Nielsen Mobile NetView アプリからの利用(2017 年 12 月)

- スマートフォンからの動画視聴が増えることで、利用方法などに変化はありますか?

日本はまだそれほど屋外での WiFi サービスが普及していません。一方でスマホユーザーのうち自宅の WiFi 経由でインターネットを使用している人は 75%*3 になっており、比較的長時間の動画は WiFi 環境の整った自宅で利用されていることが想定されます。スマートフォンからの動画アプリ利用者数が 20 ~ 23 時にピークを迎える*4理由のひとつとも言えるでしょう。

ただ、ランチタイム前後や、朝や夕方の通勤・通学時間にも動画アプリの利用者数の向上が見られます。ちょっとしたすきま時間に動画を見るとなると、短い時間で頻度高く利用している可能性が高いと考えています。

動画視聴のユーザー インサイトとは ニールセン シニアアナリスト 高木氏

*3 Nielsen Video Contents & Ads Report 2017
*4 ニールセン デジタル「スマホヘビーユーザーの実態」~ Digital Trend 2016 上半期 抜粋版~

ユーザーニーズにあった動画広告で成果を上げるために

- ユーザーは無料動画に配信される広告をどのように感じているのでしょうか。

動画広告に接触したことで、逆にそのブランドが嫌いになったという人が 17% いるというデータがあります。その理由として、何度も同じ広告が表示されたり、自分に関心のない情報だったという回答があげられています。テレビは受動的に見ていることが多いメディアですが、動画はユーザーが特定の情報を求めて能動的に見ていることがほとんどです。比較的没入感が高い分、自分にとって関係のない情報に対して許容度が下がっていると考えられます。情報を届けたいユーザー層を明確にして、正しいターゲティングと適切なフリークエンシーを設定することが、動画広告の配信には重要と考えられます。

動画視聴のユーザー インサイトとは 動画がきっかけでブランドを嫌いになった割合と理由

Nielsen Video Contents & Ads Report 2016 Q1

- 広告フォーマットも動画広告の好感度に関係がありそうですね。

そうですね。動画広告でネガティブな印象をもつ原因の 3 位が「広告がスキップできなかったから」となっています。広告フォーマットに関するデータでも、半数以上のユーザーがスキッパブル広告であれば表示されてもよいと答えています。

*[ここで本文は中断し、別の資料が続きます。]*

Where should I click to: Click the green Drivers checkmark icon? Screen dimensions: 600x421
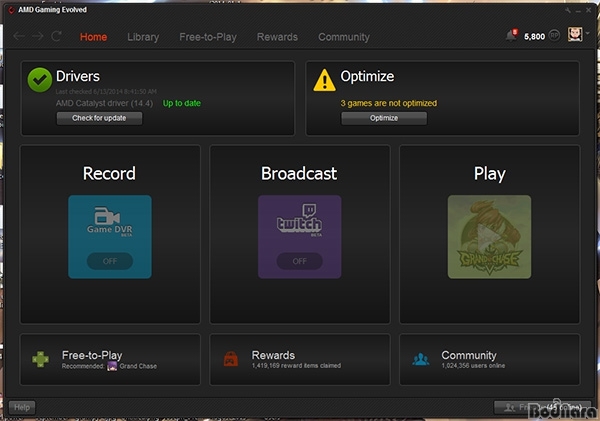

ユーザーにとって見るか見ないかの選択権があるということが重視されていると考えられます。

また、スキップできなくても質の高い番組であることや、動画広告を見ることでポイントなどが得られるリワード広告など、ユーザーメリットがある動画広告も受容度が高い傾向があります。

動画視聴のユーザー インサイトとは 表示されてもよい動画広告フォーマット

Nielsen Video Contents & Ads Report 2016 Q1

クリックやコンバージョンが主な目的だった以前とは異なり、近年の動画広告は商品やブランドを好きになってもらうための、いわゆるブランディングが目的になっていることが多いと思います。ターゲットとするユーザー インサイトを理解した上で、動画広告のターゲティング機能やフリークエンシー キャップを活用し、適切なフォーマットで配信することが、これからの動画広告で成果をあげるポイントになってくると考えられます。

 

この記事のまとめ

  • 動画アプリの利用率はスマートフォンの利用率の増加以上にのびており、スマートフォンでの動画視聴は増加している。
  • スマートフォンでの動画視聴はシニア層にも浸透してきている。
  • 動画広告では情報を届けたいユーザー層を明確にして、正しいターゲティングと適切なフリークエンシーを設定することが重要。

 

高木 史朗 Shiro Takagi
高木 史朗 Shiro Takagi
ニールセン デジタル株式会社 セールス&アナリティクス シニアアナリスト

Database Marketing/CRM 支援ベンチャー企業を経て、2011 年ネットレイティングス(現ニールセン)入社。アナリストとして EC サイトやブランドサイト、動画などのエンターテインメントコンテンツの利用動向を中心に、インターネットの視聴者行動分析業務に従事。